Ein schwächerer US-Dollar und aufkommende Nachfrage nach Gold als Investment könnten den Goldpreis in den nächsten Monaten nach oben treiben. Das schreibt die US-Investmentbank Goldman Sachs in einer Studie.

Eine Bedingung sieht Goldman Sachs allerdings für einen Sprung im Goldpreis nach oben. Es muss "ein generelles Risk-Off-Event" geben, ein Ereignis also, das die Risikobereitschaft der Anleger insgesamt herabsetzen würde. Dieses Risk-Off-Event sollte optimalerweise eines sein, das die Nachfrage nach defensiven Inflationsabsicherungen vergrößern würde. Ein solches Ereignis wäre etwa die Rückkehr von Inflationssorgen.
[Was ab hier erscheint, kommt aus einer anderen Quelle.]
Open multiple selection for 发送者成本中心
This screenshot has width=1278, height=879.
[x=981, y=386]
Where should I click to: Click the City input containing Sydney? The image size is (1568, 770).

Wann es allerdings dazu kommt, dass Anleger sich den Risiken von Aktienanlagen wieder gewahr werden ist offen. Seit dem Tief des Ausverkaufs der Pandemie hat sich der S&P 500 Index für amerikanische Standardaktien verdoppelt. Es dauerte nur 354 Tage, bis der weltgrößte Aktienindex dort hin gestiegen ist. Das ist der schnellste und stärkste Bullenmarkt seit der Rally nach dem Ende des Zweiten Weltkriegs.
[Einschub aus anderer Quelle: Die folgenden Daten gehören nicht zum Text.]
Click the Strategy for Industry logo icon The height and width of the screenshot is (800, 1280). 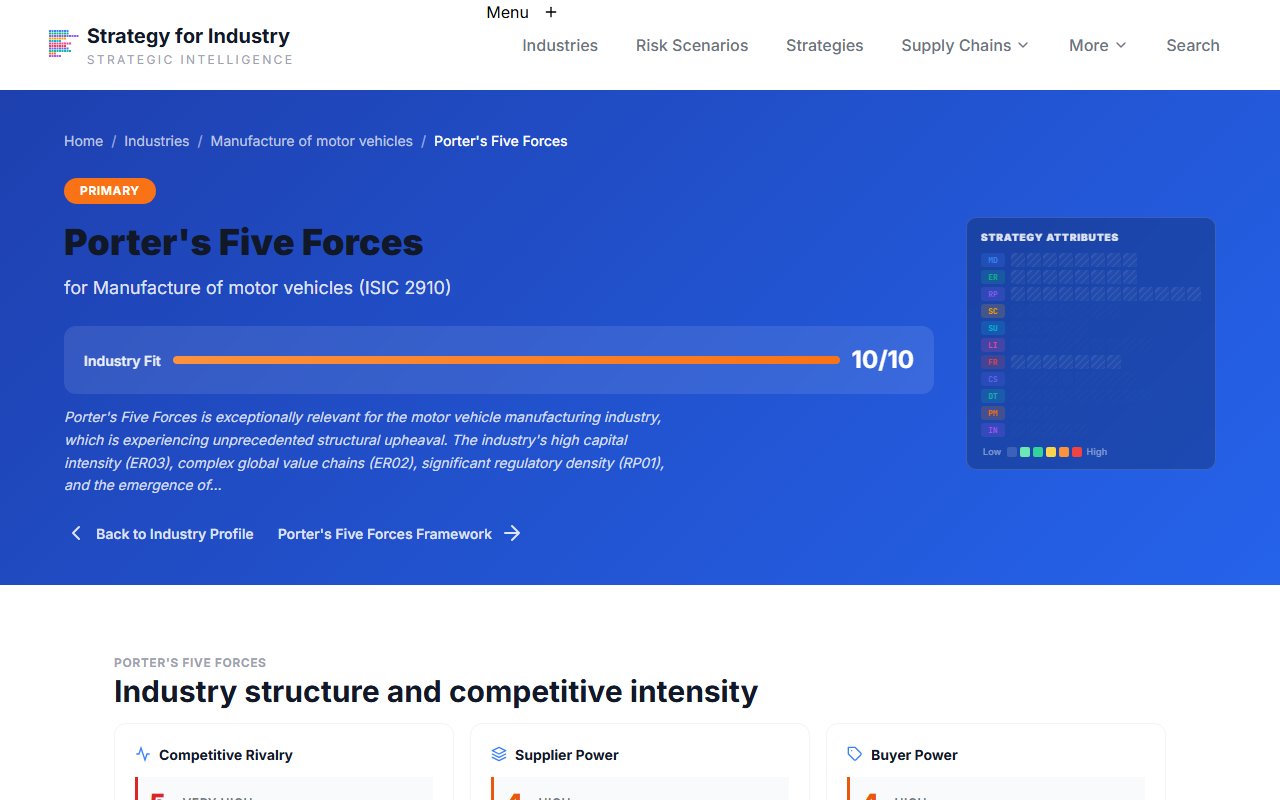[64, 44]
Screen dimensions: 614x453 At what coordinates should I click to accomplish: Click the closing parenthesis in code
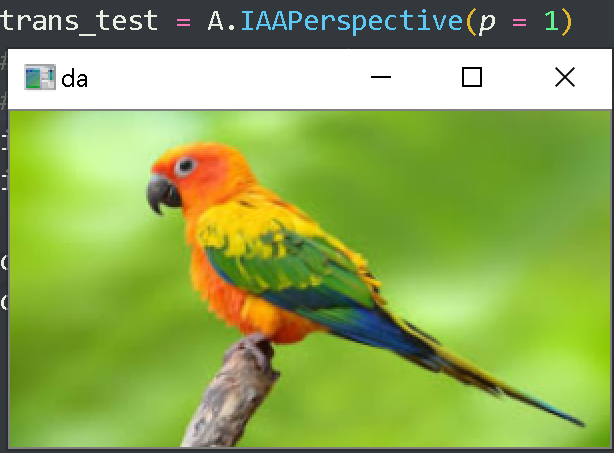[567, 22]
Die Gefahr liegt darin, dass die Erholung weniger durch eine traditionelle konjunkturelle Erholung ausgelöst wurde, als eher durch monatliche Liquiditätszuführungen durch die amerikanische Notenbank in Höhe von 120 Milliarden US-Dollar.

Der Goldpreis ist seit dem Pandemie-Tief in US-Dollar um gut ein Viertel angestiegen. Nun notiert der Goldpreis an der 200-Tage-Linie.